Come detto, due recenti sentenze della sezione tributaria della Cassazione si sono susseguite a breve distanza, affrontando l’annosa questione della compatibilità tra la qualifica di lavoratore subordinato e quella di consigliere di amministrazione, nei suoi profili di impatto sulle tematiche fiscali, direttamente o indirettamente implicate, in tema di deducibilità dal reddito di impresa dei costi per il lavoro subordinato e in tema di onere probatorio sulla dimostrazione della veridicità della posizione di lavoratore subordinato (sentenza 36362/2021 del 23 novembre e sentenza 38017/2021, del 2 dicembre 2021).

L’agenzia delle Entrate ha recuperato a tassazione nei confronti della società istante le spese sostenute dalla stessa nei confronti di due soci e amministratori, a titolo di lavoro subordinato, in assenza delle caratteristiche proprie di tale tipologia di rapporto, quali la sottomissione al potere direttivo, gerarchico e disciplinare. In particolare, per l’Agenzia, con riferimento al socio e amministratore, componente del Cda della società contribuente, questi godeva di autonomia decisionale e, nello svolgimento delle sue mansioni, non rispondeva del suo operato ad alcun superiore gerarchico.

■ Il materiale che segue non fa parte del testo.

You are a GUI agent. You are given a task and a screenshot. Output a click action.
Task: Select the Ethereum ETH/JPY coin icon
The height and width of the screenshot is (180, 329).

Quanto all’altro amministratore, questo era presidente del consiglio di amministrazione, sicché essendo munito della rappresentanza generale della società, non era ammessa la contemporanea presenza dell’attività di lavoro subordinato, poiché il potere di rappresentanza equivaleva al potere di controllo, con la conseguente incompatibilità delle due cariche. Pertanto, i due soci e amministratori, rispettivamente, oltre al compenso quali componenti del consiglio di amministrazione, e quale presidente del consiglio di amministrazione, hanno percepito dalla società anche compensi da lavoro dipendente.

Secondo la decisione della Suprema Corte, la sentenza del giudice d’appello ha errato nell’applicazione dei principi giurisprudenziali di legittimità in materia, con riferimento alla possibilità del socio amministratore di svolgere anche, in parallelo, una attività di lavoro subordinato.

Invero, per la Corte è del tutto compatibile la posizione di socio di società di capitali con quella di amministratore della stessa, tranne le ipotesi di amministratore unico, presidente del consiglio di amministratore o di socio “sovrano” (Cassazione, sezione 5, 28 aprile 2021, numero 11161).

GIURISPRUDENZA E PRASSI

Serve la subordinazione

La qualifica di amministratore di una società commerciale non è di per sé incompatibile con la condizione di lavoratore subordinato, ma perché sia configurabile un simile rapporto è necessario che colui che intende farlo valere non sia amministratore unico della società e provi in modo certo il requisito della subordinazione che deve consistere nell’effettivo assoggettamento – nonostante la carica di amministratore rivestita – al potere direttivo, di controllo e disciplinare dell’organo di amministrazione della società.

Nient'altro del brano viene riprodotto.